Infiltration capacity is highly variable across forested sites and the wider landscape. Much of this variability is determined by a complex set of soil, vegetation, and disturbance factors that affect infiltration capacity at the immediate surrounding of measurement plots. Consequently, the effect of any given factor can be masked by variability in other factors. However, by controlling for variability in soil and vegetation conditions at a local plot level, we found that the presence of invasive species in forests has complex and sometimes non-intuitive effects on infiltration.
Our final models showed that invasive ungulates negatively affect soil infiltration capacity consistently across the wide moisture and substrate age gradients considered. Additionally, because several soil characteristics known to be affected by ungulates were associated with local infiltration rates (e.g., soil organic matter, bare soil cover, soil depth), the long-term secondary effects of high ungulate densities in Hawaiian forests may be higher than effects observed in this study. These results provide clear evidence for land managers that ungulate control efforts likely improve ecohydrologic function to mesic and wet forest systems critical to protecting downstream and nearshore resources and maintaining groundwater recharge.

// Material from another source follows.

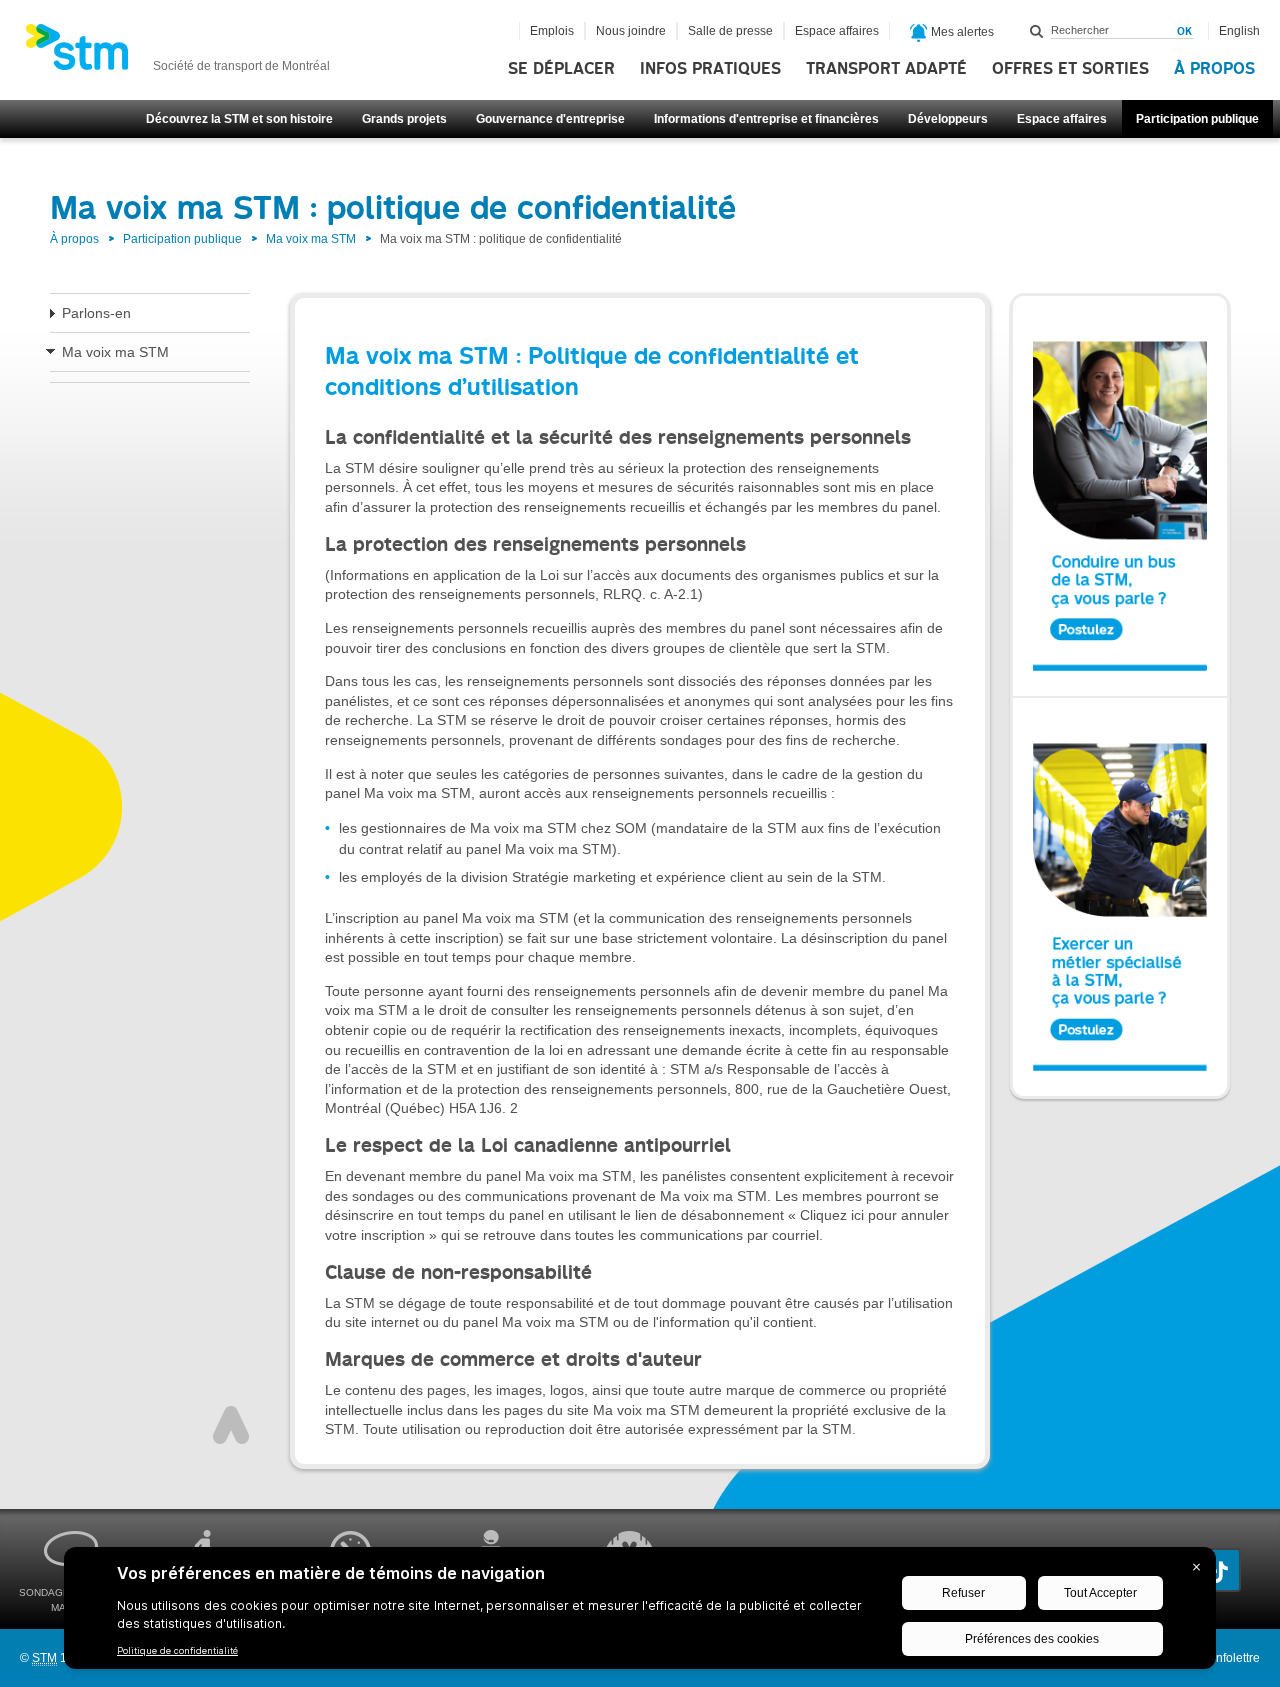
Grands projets (404, 119)
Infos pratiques (710, 69)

Compared to ungulate effects, the effect of invasive plants on water infiltration capacity in Hawaiian forests appeared much more complex. In general, elements of forest structure including increased canopy, understory and floor cover, greater presence of large roots, and lower grass and bare soil covers were positively associated with water infiltration. Whether native or not, a plant species’ potential to alter infiltration rates in Hawaiian forests was likely to depend on its physiognomy and how it affects forest community structure. For instance, while the cover of native dominant tree ‘ōhi‘a, Metrosideros polymorpha, was found to be positively associated with infiltration capacity (perhaps as an indicator of overall forest integrity), invasive Himalayan ginger, Hedychium gardnerianum, was also positively correlated with infiltration capacity, possibly due to preferential flow channels created by the presence of large root mats.
Few studies have conducted comprehensive integrated ecological and hydrological sampling in forests of high conservation value. While we show there are large benefits to understanding how conservation efforts may help shape water fluxes, we also found that the commonly used study design for infiltration studies used here and elsewhere (i.e., adjacent paired sites) could be modified to provide more accurate effects of invasion in future studies for ecosystems in Hawaii and beyond.